In the previous post  we talked about the concept of Exploratory Analytics.

As a quick reminder, exploratory analytics is not a product, it is rather an approach to data analysis and a set of functionalities where you let mathematical algorithms and computer automation work on your dataset to surface, automatically, some interesting results (correlations in data, outliers in your dataset, groups of items with similarities, etc.).

You, as a business savvy person, can look at those results, see what their business value is and take strategic decisions based on them.

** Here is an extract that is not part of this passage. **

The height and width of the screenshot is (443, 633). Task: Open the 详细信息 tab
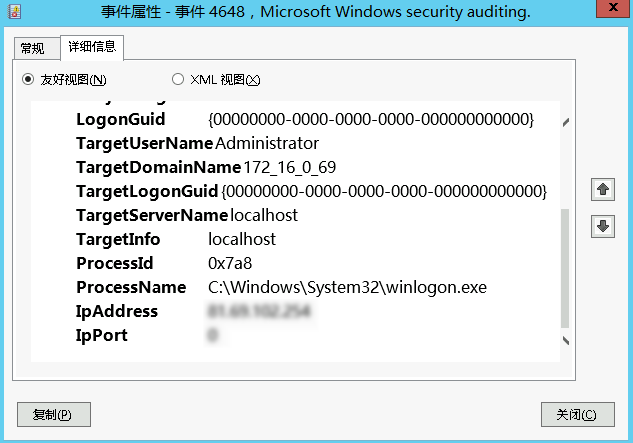(92, 47)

Exploratory analytics are complementary to both classic analytics and advanced analytics as shown in the picture below:

In the classic analysis approach, you decide, step by step, what to do with your data. You create tables, filters, slice and dice with the goal to surface some knowledge which you expect to see in the dataset. You usually work manually towards a specific goal in mind with a trial and error approach. With this approach you can easily answer questions such as “How many customers are buying my product?"

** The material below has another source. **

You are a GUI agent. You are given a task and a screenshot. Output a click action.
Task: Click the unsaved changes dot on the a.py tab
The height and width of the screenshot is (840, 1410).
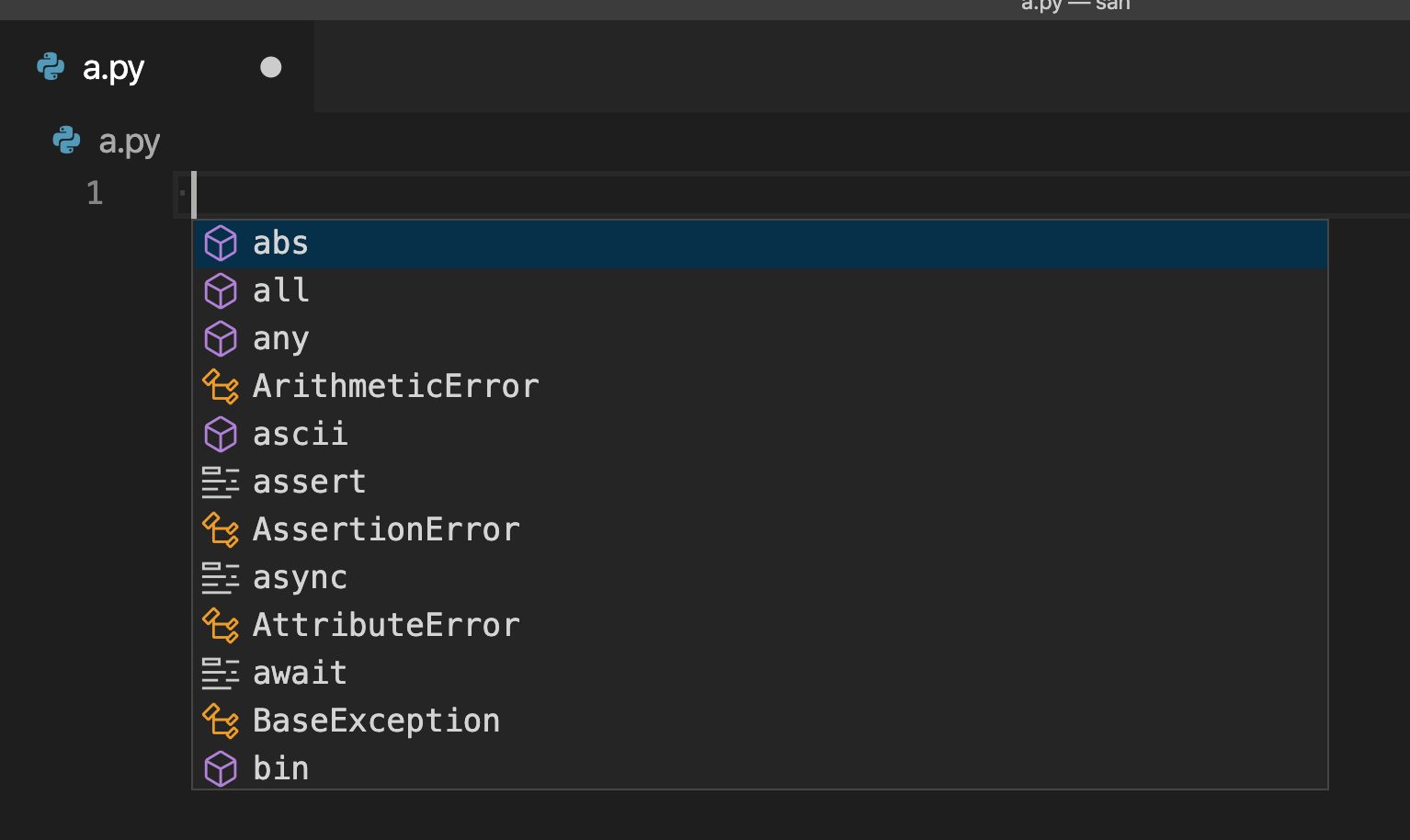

In advanced analysis you let mathematical algorithms work on the data to build a predictive model.  You then use this model to take operational decisions. With advanced analytics you can, for example, build a model which answers (in real time if you want) a question such as “Is this prospect likely to buy my product?”.

Finally in an exploratory analysis, your make use of the same algorithms of advanced analytics to obtain insights which help answering questions such as “Why are customers buying my product? “.  Knowing the ‘why’ behind a decision can help you change your business to improve it.

What you’ll learn reading this blog?

In this blog we show how SAP Predictive Analytics, with its Automated Analytics module can provide you the instruments you need to do exploratory analytics.

Practically speaking, we show that after performing a classification, you are automatically presented with various insights which can be used to drive your decisions.

Supposing that you are analyzing a dataset showing customer characteristics and your target is a flag saying if a customer has purchased or not a product, after running the classification you automatically get various insights:

“Key Influencers” are the variables which mostly explain the target (e.g. what customer characteristics are most related to the decision to purchase or not

a product). You can get insight on specific values of key influencers but you also automatically get “groups” or “bands” of values with a similar influence.

The values are automatically “grouped” together when the variable is categorical (e.g. “customers country is France, USA or Italy”; they are automatically “banded” when the values are continuous (e.g  “age between 29 and 45”). Groups and bands greatly simplify the analysis and the tool does a great job automatically proposing the best ones without you having to worry about the best way to bin your data.

Finally the tool quickly and automatically points you out “segments” of interest. Those are set of records having similar characteristics which have a strong influence on the target (e.g. the tool can show that customers “living in the USA and aged between 18 and 25” show the highest likelihood to purchase your product).

It is time now to see some action and understand, with an example, how you can improve your business based on insights coming out of an exploratory analytics approach.

The whitest napkins you have ever seen!

Imagine that you are working in a company specialized in cleaning table cloths and napkins for restaurants. In the past few months you created a new offer called “Premium Service” which guarantees restaurants to have the whitest napkins in the whole country! You proposed the service to several of your existing customers, some of them purchased it, some other not.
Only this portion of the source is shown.